Memorandum submitted by the Crop Protection Association (O76)

  The Crop Protection Association represents companies engaged in the manufacture, formulation and supply of plant protection products for agriculture, horticulture, home gardening, amenity and local authority use.

  Some of our member companies supply pesticide products for use on sugar beet crops in the UK. It has been drawn to our attention that the EUs proposal for reform on the sugar sector will impact the growing of sugar beet in the UK. The Crop Protection Association feels it is important that a thriving sugar production industry should continue in the UK and that the following points should be taken into account.

  1.  The UK sugar industry delivers the highest possible efficiency of production with a minimum impact on the environment. This safeguards supply, quality and environmental integrity for the UK consumer.

  2.  Sugar beet represents a break crop which easily matches wheat growing for grower return and has provided one of the few relatively stable sources of income to UK arable growers in the recent past.

  3.  Realistically it is only grown due to its profitability to the farmer so that if beet profitability were to decline then farmers would switch to other crops. Sugar beet is not an easy crop from a husbandry side and requires a high management input.

  4.  Any sector reform that does not allow reasonable return from beet growing will risk farmers voting with their feet and exiting the crop. The most likely replacement crop would be winter wheat.

  5.  Sugar beet represents one of very few non-combinable crops grown by UK farmers in the rotation and as such is an important source of habitat diversity.

  6.  It is also a spring sown crop which has further advantages as it provides open nesting sites for a number of ground dwelling birds. Ground is often left uncultivated in autumn providing vital feeding opportunities for over wintering birds.

  7.  Beet crops tend to support higher levels of broad-leaved weeds (which are harder to control in a broad leaf crop) than comparable grain crops, in turn supporting higher insect populations.

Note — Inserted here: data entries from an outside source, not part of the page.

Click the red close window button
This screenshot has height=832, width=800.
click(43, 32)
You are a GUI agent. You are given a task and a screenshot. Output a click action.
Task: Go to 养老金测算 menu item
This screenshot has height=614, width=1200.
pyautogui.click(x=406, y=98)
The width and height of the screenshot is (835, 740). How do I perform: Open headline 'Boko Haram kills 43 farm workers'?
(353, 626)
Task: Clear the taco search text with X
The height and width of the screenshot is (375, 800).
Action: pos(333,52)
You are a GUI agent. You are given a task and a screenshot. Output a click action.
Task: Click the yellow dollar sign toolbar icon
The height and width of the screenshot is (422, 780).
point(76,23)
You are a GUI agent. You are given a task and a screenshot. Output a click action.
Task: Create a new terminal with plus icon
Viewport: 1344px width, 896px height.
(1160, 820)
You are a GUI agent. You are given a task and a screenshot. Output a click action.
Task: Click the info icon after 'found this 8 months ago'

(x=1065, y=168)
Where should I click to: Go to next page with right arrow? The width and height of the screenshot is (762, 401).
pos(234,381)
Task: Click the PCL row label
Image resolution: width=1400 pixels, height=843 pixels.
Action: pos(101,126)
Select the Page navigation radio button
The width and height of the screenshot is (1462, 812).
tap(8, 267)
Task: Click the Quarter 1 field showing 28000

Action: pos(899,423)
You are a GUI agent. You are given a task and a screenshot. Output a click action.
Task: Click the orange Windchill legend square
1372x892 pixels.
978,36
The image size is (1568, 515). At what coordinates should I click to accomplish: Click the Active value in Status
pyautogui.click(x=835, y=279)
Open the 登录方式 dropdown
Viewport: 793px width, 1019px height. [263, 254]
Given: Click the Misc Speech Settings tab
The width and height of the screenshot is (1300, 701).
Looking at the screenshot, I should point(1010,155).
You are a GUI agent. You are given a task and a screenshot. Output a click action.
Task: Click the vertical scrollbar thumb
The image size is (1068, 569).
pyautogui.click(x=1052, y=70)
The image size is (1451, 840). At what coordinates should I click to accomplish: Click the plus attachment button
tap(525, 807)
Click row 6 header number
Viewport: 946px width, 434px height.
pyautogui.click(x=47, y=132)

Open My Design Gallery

  8.  Sugar beet is a valuable weed-cleaning crop especially for the reduction of grass weeds. As growers are able to control problem weed grasses with many of the general herbicides used in beet it also has an important anti-resistance role to play. Control of grasses such as black-grass can frequently be achieved without using herbicides from under pressure chemistry thus helping to prevent the build up of resistance to these products.